**GIVEN ENTRIES**.
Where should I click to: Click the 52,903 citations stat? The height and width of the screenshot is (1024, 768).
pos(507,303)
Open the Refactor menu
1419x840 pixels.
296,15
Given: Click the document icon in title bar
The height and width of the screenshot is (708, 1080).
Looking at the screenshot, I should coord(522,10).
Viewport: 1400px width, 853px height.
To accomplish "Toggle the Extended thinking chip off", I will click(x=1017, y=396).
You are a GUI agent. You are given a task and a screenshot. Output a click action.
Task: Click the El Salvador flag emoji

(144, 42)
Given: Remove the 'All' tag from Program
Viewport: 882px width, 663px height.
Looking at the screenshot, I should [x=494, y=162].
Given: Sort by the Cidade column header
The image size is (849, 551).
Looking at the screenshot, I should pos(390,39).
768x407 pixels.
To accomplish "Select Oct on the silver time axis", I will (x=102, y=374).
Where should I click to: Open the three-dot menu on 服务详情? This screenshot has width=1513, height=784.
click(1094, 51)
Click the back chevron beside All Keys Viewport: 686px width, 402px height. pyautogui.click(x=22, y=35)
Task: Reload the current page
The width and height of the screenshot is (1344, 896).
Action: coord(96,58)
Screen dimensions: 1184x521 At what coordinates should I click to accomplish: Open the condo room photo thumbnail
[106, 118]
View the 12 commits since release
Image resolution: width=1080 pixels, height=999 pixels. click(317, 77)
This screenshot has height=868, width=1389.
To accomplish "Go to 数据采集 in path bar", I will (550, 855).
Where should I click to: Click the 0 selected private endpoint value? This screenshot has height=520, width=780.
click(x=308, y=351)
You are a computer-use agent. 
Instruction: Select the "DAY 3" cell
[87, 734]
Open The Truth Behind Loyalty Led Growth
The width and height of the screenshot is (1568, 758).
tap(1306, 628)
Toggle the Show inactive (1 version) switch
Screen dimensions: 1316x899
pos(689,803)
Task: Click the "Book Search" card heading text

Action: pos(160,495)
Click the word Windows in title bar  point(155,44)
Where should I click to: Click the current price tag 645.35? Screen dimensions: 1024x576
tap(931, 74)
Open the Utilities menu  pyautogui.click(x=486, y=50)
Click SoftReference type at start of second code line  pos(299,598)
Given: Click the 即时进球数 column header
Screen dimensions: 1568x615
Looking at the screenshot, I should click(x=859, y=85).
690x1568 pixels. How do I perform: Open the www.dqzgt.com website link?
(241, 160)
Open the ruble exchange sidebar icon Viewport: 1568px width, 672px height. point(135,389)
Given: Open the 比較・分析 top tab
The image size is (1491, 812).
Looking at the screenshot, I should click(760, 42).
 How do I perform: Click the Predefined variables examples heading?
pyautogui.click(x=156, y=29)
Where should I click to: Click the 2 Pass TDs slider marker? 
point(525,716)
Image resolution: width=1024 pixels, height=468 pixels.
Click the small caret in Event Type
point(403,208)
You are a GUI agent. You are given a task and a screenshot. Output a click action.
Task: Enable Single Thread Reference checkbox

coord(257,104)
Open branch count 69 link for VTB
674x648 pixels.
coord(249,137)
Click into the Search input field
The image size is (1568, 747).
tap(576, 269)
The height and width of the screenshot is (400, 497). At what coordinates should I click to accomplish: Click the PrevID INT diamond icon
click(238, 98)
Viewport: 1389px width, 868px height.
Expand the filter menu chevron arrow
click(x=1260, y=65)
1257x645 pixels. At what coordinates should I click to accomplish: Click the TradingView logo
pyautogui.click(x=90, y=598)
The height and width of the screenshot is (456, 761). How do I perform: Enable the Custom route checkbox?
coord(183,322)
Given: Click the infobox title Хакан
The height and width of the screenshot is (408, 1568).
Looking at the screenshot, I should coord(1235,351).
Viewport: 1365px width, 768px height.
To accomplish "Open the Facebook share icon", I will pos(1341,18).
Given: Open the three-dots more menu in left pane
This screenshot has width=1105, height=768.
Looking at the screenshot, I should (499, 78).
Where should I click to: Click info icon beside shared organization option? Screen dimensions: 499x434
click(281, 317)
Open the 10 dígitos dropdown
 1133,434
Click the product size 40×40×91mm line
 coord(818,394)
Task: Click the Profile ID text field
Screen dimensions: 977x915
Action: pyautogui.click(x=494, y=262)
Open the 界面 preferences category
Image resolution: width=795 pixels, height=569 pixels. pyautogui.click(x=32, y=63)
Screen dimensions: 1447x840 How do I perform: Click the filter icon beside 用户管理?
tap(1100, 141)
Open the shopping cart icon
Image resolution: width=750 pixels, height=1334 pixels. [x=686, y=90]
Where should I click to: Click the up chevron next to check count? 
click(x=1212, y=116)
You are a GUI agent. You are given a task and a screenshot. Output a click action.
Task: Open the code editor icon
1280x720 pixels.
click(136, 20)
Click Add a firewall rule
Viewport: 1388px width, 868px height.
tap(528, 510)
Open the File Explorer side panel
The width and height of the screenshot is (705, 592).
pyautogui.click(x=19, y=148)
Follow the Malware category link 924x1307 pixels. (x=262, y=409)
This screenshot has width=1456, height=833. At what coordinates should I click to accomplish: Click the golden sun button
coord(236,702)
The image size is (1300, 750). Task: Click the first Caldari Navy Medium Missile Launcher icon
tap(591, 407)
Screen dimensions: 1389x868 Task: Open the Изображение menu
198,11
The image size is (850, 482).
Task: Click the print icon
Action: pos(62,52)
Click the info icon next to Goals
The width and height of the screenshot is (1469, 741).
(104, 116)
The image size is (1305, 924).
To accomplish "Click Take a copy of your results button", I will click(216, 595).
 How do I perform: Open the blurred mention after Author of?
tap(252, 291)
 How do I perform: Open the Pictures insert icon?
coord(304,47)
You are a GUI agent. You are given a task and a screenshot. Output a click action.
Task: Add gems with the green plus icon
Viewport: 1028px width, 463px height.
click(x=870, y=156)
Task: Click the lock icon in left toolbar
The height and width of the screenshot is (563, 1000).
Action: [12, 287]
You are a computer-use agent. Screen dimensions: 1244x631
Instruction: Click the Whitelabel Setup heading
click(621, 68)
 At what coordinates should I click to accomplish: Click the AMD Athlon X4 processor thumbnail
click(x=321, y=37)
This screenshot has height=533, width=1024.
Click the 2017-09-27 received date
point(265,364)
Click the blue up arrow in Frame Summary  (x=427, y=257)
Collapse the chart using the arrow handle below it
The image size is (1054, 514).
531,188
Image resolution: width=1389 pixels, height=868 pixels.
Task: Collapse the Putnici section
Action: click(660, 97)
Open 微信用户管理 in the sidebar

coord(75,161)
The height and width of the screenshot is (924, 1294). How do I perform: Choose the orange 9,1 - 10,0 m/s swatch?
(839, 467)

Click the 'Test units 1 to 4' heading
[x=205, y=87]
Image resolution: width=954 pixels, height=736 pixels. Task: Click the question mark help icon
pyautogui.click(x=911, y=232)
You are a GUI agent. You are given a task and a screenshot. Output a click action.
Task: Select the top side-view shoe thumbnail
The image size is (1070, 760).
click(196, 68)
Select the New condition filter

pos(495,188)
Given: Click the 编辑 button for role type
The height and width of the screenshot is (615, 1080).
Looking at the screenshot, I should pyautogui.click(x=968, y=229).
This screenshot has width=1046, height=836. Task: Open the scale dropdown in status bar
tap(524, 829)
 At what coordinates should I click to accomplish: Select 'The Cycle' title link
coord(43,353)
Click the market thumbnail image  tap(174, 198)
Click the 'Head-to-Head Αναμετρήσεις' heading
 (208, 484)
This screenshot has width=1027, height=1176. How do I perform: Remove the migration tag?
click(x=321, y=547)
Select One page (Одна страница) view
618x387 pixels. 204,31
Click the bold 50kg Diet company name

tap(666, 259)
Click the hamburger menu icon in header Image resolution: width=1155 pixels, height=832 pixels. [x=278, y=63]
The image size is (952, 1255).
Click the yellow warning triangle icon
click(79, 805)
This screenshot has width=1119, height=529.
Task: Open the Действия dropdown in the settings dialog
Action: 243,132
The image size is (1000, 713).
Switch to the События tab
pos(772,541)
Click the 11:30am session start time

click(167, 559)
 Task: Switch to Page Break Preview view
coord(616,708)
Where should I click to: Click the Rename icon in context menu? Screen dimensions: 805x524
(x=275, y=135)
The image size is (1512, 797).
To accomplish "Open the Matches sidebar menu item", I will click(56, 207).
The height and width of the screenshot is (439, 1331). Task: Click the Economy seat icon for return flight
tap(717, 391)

**WORK TO BE COMPLETED**.
Reproduce the lines starting with the one that contains "Image resolution: width=954" and going on through the one that contains "pyautogui.click(x=911, y=232)", swapping "question mark" for "information" and leaving everything else unchanged.

**RESULT OF THIS TASK**.
Image resolution: width=954 pixels, height=736 pixels. Task: Click the information help icon
pyautogui.click(x=911, y=232)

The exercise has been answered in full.